As one continues up the coast towards Daytona Beach, I-95 meets I-4, which heads westward and southward through the center of the state. It crosses Florida’s turnpike just south of Orlando and just next to the Walt Disneyworld Resort. Everyone knows Disneyworld. I had last been there as a teenager. EPCOT center was visually interesting (in terms of the buildings and structures), although it was already quite “retro” when it was completed in the 1980s. And the rides were not particularly compelling. I can only imagine it seems very dated now, but that could add to its visual charm.

[Benjamin D. Esham / Wikimedia Commons [CC-BY-SA-3.0-us (], via Wikimedia Commons]

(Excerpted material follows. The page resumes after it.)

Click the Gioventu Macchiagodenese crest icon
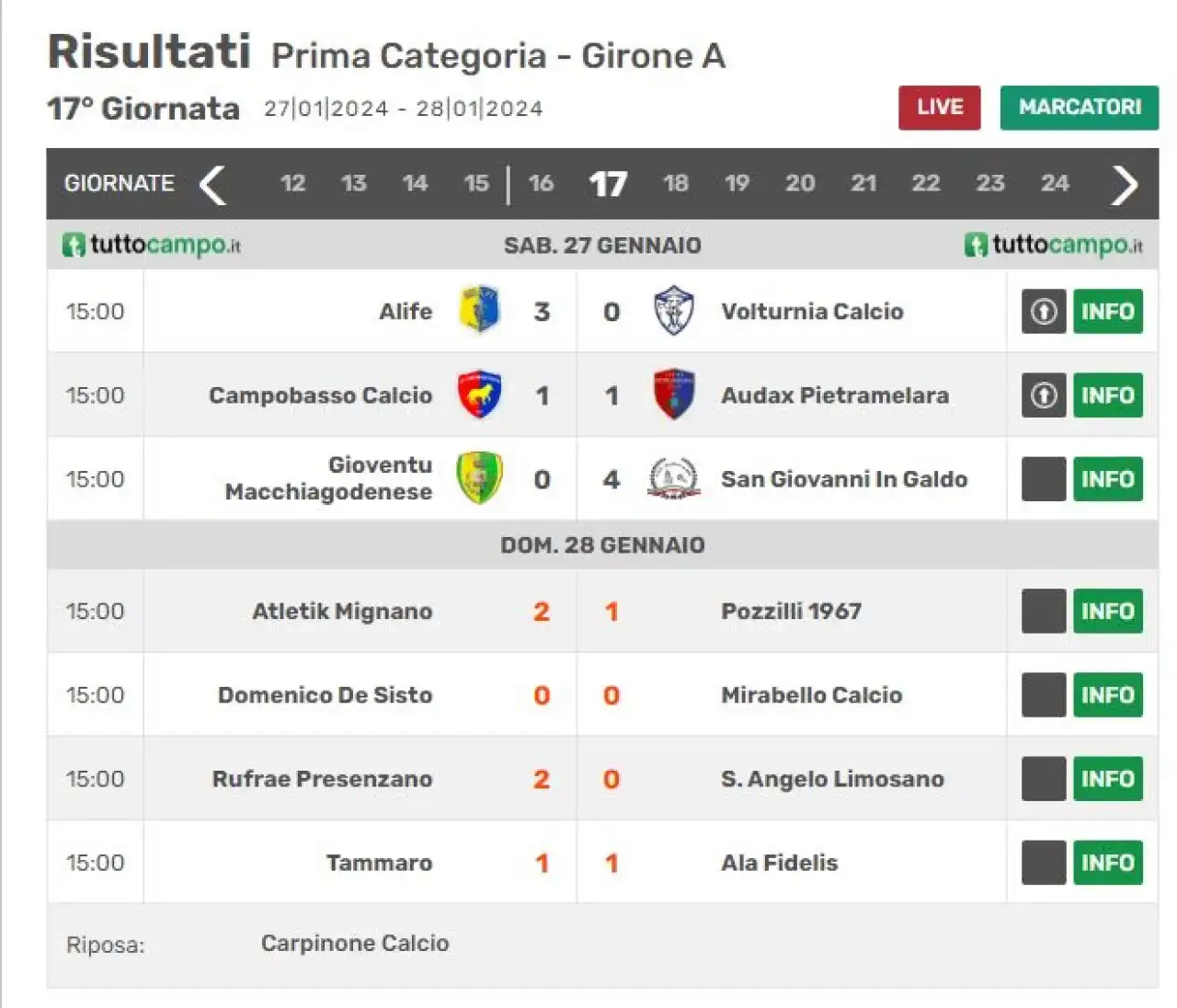 pyautogui.click(x=479, y=478)

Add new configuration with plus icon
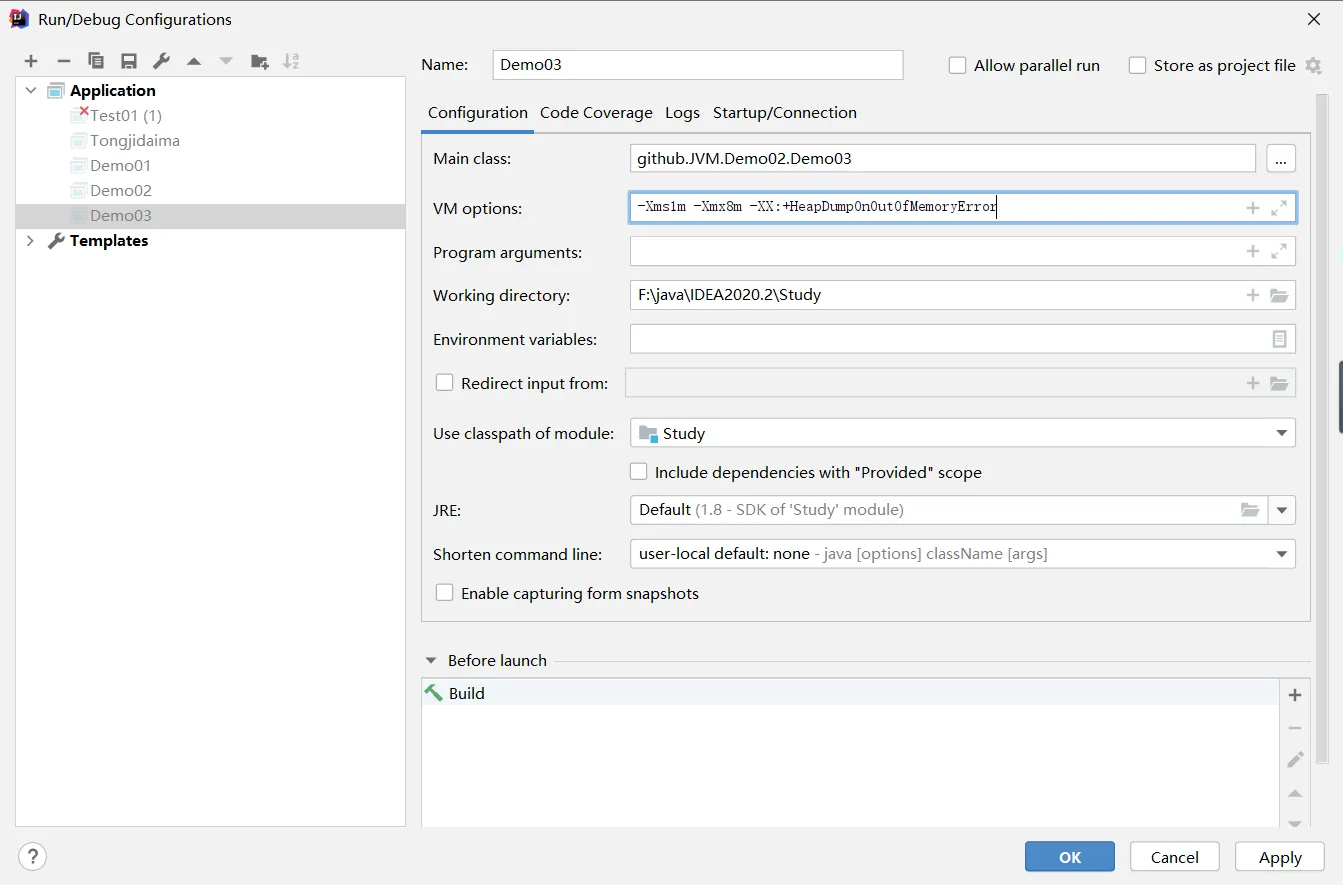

It would be interesting to photograph. But perhaps as interesting from a photography perspective is another, now defunct, theme park just down the road. Splendid China, built and sponsored by the Chinese government, was a theme park that featured scale models of famous Chinese landmarks, including among others a miniature Great Wall. The park was never popular and closed in 2003. Since then, it has fallen into disrepair and is a frequent target of vandalism. I only found out about it as a result of a 2009 exhibition in San Francisco that included photographs by Thomas Cheng documenting the decay.

[Thomas Chang. Great Wall. Splendid China Theme Park, Orlando, Florida.
Image courtesy of the CCC online gallery. Click image to enlarge.]

I-4 continues southwest towards Tampa Bay, crossing I-75. I-75 is another major north-south national highway, and south of Tampa it largely follows along Florida’s “left coast.” It does, however, abruptly turn and become and east-west highway at the northern edge of the Everglades. This is the famous Alligator Alley. Along this section of I-75 is the Florida Panther Wildlife Refuge, home to the critically endangered Florida panther. There are perhaps around 200 left.

The highway cuts through the panther’s habitat, but the rebuilt version includes passageways underneath for panthers to travel safely. It also facilities the movement of other wildlife. Of course, one does find alligators along the highway.

Returning to the beginning point of our virtual tour, one can travel south on US 1 to the southern tip of mainland Florida, where it becomes the Overseas Highway through the Florida Keys. The highway links together a series of bridges and causeways through the keys.

[Averette at en.wikipedia [CC-BY-3.0 (], via Wikimedia Commons]

Some of the structures of this beast were part of an older railroad, and have since been replaced. But old sections remain.

[By Elkman (Own work) [GFDL ( or CC-BY-SA-3.0-2.5-2.0-1.0 (], via Wikimedia Commons]

US 1 eventually comes into Key West. It makes a final right turn onto Whitehead Street, passing by the Ernest Hemingway Home and Museum. Among the current residents of the home and museum are “Hemingway’s Cats”, who are descended from the author’s cats and many of whom are polydactyl with extra toes in their paws.

[Averette at en.wikipedia [CC-BY-3.0 (], from Wikimedia Commons. Click to enlarge.]

Hemingway was quite fond of these cats, and the museum has become a permanent home for them – we of course hope it stays that way.

Only a few blocks away, US 1 ends. This “end” assembly with Mile 0 marker is probably one of the more photographed ones in existence.

[Photo by CedarBendDrive on flickr. Attribution 2.0 Generic (CC BY 2.0)]

It probably gets stolen quite a bit, too.